◆ **TEXTE À LIRE**:

**********

Module de chiffrement GKI certifié FIPS 140-3

Le noyau GKI inclut un module de noyau Linux appelé fips140.ko, conforme à la norme FIPS 140-3 relative aux modules logiciels cryptographiques. Ce module peut être envoyé pour obtenir la certification FIPS si le produit exécutant le noyau GKI l'exige.

Les exigences FIPS 140-3 suivantes en particulier doivent être satisfaites pour que les routines cryptographiques puissent être utilisées:

  • Le module doit vérifier sa propre intégrité avant de mettre des algorithmes cryptographiques à disposition.
  • Le module doit tester et vérifier ses algorithmes cryptographiques approuvés à l'aide d'auto-tests de réponses connues avant de les mettre à disposition.

Pourquoi un module de noyau distinct

La certification FIPS 140-3 repose sur l'idée qu'une fois qu'un module logiciel ou matériel est certifié, il n'est jamais modifié. En cas de modification, elle doit être de nouveau certifiée. Cela ne correspond pas facilement aux processus de développement logiciel en cours d'utilisation. Par conséquent, les modules logiciels FIPS sont généralement conçus pour être aussi étroitement ciblés que possible sur les composants cryptographiques, afin de garantir que les modifications non liées à la cryptographie ne nécessitent pas de réévaluation de la cryptographie.

Le noyau GKI est destiné à être mis à jour régulièrement pendant toute sa durée de vie. Il est donc impossible pour l'ensemble du noyau de se trouver dans la limite du module FIPS, car un tel module devrait être recertifié à chaque mise à jour du noyau. Définir le "module FIPS" comme un sous-ensemble de l'image du noyau limiterait ce problème, mais ne le résoudrait pas, car le contenu binaire du "module FIPS" changerait encore beaucoup plus fréquemment que nécessaire.

Avant la version 6.1 du noyau, il fallait tenir compte du fait que GKI était compilé avec LTO (Link Time Optimization) activé, car LTO était une condition préalable à l'intégrité du flux de contrôle, qui est une fonctionnalité de sécurité importante.

Par conséquent, tout le code couvert par les exigences de la norme FIPS 140-3 est empaqueté dans un module de noyau distinct fips140.ko qui ne repose que sur des interfaces stables exposées par la source de noyau GKI à partir de laquelle il a été créé. Cela garantit que le module peut être utilisé avec différentes versions GKI de la même génération, et qu'il ne doit être mis à jour et renvoyé pour certification que si des problèmes ont été résolus dans le code transmis par le module lui-même.

Quand utiliser le module

Le noyau GKI contient du code qui dépend des routines cryptographiques également empaquetées dans le module de noyau FIPS 140-3. Par conséquent, les routines de chiffrement intégrées ne sont pas réellement déplacées hors du noyau GKI, mais copiées dans le module. Une fois le module chargé, les routines cryptographiques intégrées sont désenregistrées de Linux CryptoAPI et remplacées par celles diffusées par le module.

**********

◆ **SECTION DES DONNÉES**:
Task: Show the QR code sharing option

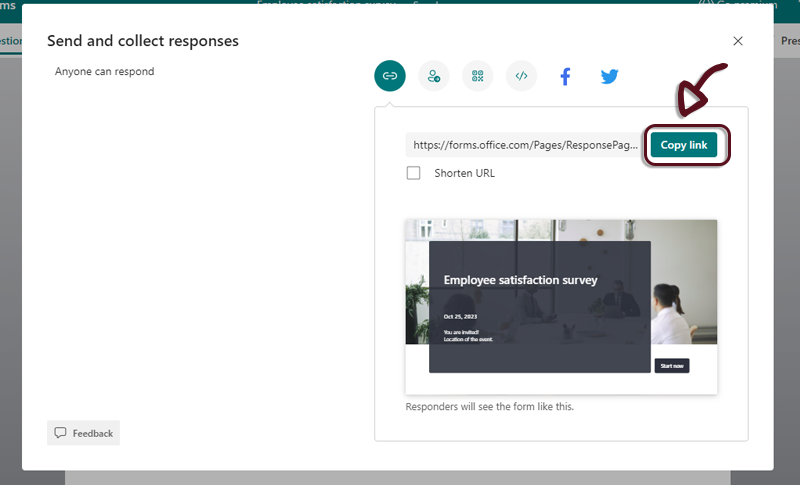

**********

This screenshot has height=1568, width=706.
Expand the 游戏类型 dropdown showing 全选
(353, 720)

**********

◆ **OBJECTIF DE LA TÂCHE**: Poursuivez le texte sur le module FIPS 140-3 du noyau GKI, en commençant juste après sa dernière phrase.

◆ **RÉPONSE RÉDIGÉE**:
Cela signifie que le module fips140.ko est entièrement facultatif et qu'il n'est pertinent de le déployer que si la certification FIPS 140-3 est une exigence. En outre, le module ne fournit aucune fonctionnalité supplémentaire, et son chargement inutile risque seulement d'affecter le temps de démarrage, sans apporter aucun avantage.

Déployer le module

Vous pouvez intégrer le module au build Android en procédant comme suit:

  • Ajoutez le nom du module à BOARD_VENDOR_RAMDISK_KERNEL_MODULES. Cela entraîne la copie du module sur le ramdisk du fournisseur.
  • Ajoutez le nom du module à BOARD_VENDOR_RAMDISK_KERNEL_MODULES_LOAD. Cela entraîne l'ajout du nom du module à modules.load sur la cible. modules.load contient la liste des modules chargés par init au démarrage de l'appareil.

Autocontrôle de l'intégrité

Le module de noyau FIPS 140-3 extrait le condensé HMAC-SHA256 de ses propres sections .code et .rodata au moment du chargement du module, et le compare au condensé enregistré dans le module. Cette opération a lieu une fois que le chargeur de module Linux a déjà effectué les modifications habituelles, telles que le traitement de la relocalisation ELF et l'application de correctifs alternatifs pour les errata de processeur à ces sections. Les étapes supplémentaires suivantes permettent de s'assurer que le condensé peut être reproduit correctement:

  • Les réinstallations ELF sont conservées à l'intérieur du module afin qu'elles puissent être appliquées à l'inverse de l'entrée du HMAC.
  • Le module inverse tous les correctifs de code créés par le noyau pour Dynamic Shadow Call Stack. Plus précisément, le module remplace toutes les instructions qui transfèrent ou sortent de la pile d'appel fantôme par les instructions PAC (Pointer Authentication Code, code d'authentification de pointeur) présentes à l'origine.
  • Tous les autres correctifs de code sont désactivés pour le module, y compris les clés statiques et, par conséquent, les points de trace et les hooks de fournisseur.

Auto-tests à réponse connue

Tous les algorithmes implémentés couverts par la norme FIPS 140-3 doivent effectuer un autotest à réponse connue avant d'être utilisés. Conformément au guide d'implémentation FIPS 140-3 10.3.A, un seul vecteur de test par algorithme utilisant l'une des longueurs de clé prises en charge suffit pour les algorithmes de chiffrement, à condition que le chiffrement et le déchiffrement soient tous les deux testés.

L'API Linux CryptoAPI comporte une notion de priorité d'algorithme, où plusieurs implémentations (par exemple, une implémentation utilisant des instructions de chiffrement spéciales et une solution de remplacement pour les processeurs qui n'implémentent pas ces instructions) peuvent coexister. Par conséquent, vous devez tester toutes les implémentations du même algorithme. Cela est nécessaire, car l'API Linux CryptoAPI permet d'ignorer la sélection basée sur la priorité et de sélectionner un algorithme de priorité inférieure à la place.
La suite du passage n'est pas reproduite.